Algebraic function over prime field to map numbers to a binary map

Question

I am working with a prime field $\operatorname{GF}(p)$ where the prime $p$ has the form $p=kn+1$ for some $n$ that is a power of $2$.

My question: is it possible to devise an algebraic function over such a field that would map a specific number to $1$ and all other numbers to $0$. For example, $f_{23}(x)$ would evaluate to $1$ for $x = 23$ and to $0$ for all other $x$.

Somewhat related: I can use the following function to map all odd numbers to $1$ and all even numbers to $0$:

$$ f_{odd}(x) = \frac{1 - r^x}{2} $$

where $r$ is the $2^{nd}$ root of unity.

Answer 1

By Fermat's little theorem $n^{p-1}\equiv1\pmod p$ whenever $p\nmid n$. This means that the polynomial $$ f_a(x)=1-(x-a)^{p-1} $$ takes the value $1$ at $x=a$, but $f(x)=0$ for all $x\in GF(p), x\neq a$.
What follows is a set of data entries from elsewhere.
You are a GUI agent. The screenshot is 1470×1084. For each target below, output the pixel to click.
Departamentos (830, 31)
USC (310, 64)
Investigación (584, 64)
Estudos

A few remarks are in order

• The function has $p-1$ zeros, so no lower degree polynomial will do.
• It can easily be generalized to all finite fields. To get the same result over $GF(q), q=p^n$, just use $q-1$ in the exponent.
• The same result can be achieved by Lagrange's interpolation formula. It is just that in the case of a finite field it is easier to use cyclicity of the multiplicative group.
• There is the obvious several variable variant $$f(x_1,x_2,\ldots,x_n)=\prod_{j=1}^n(1-(x_j-a_j)^{p-1})$$ that takes the value $1$ at the prescribed point $(x_1,x_2,\ldots,x_n)=(a_1,a_2,\ldots,a_n)$ and the value $0$ whenever $(x_1,x_2,\ldots,x_n)\neq(a_1,a_2,\ldots,a_n)$.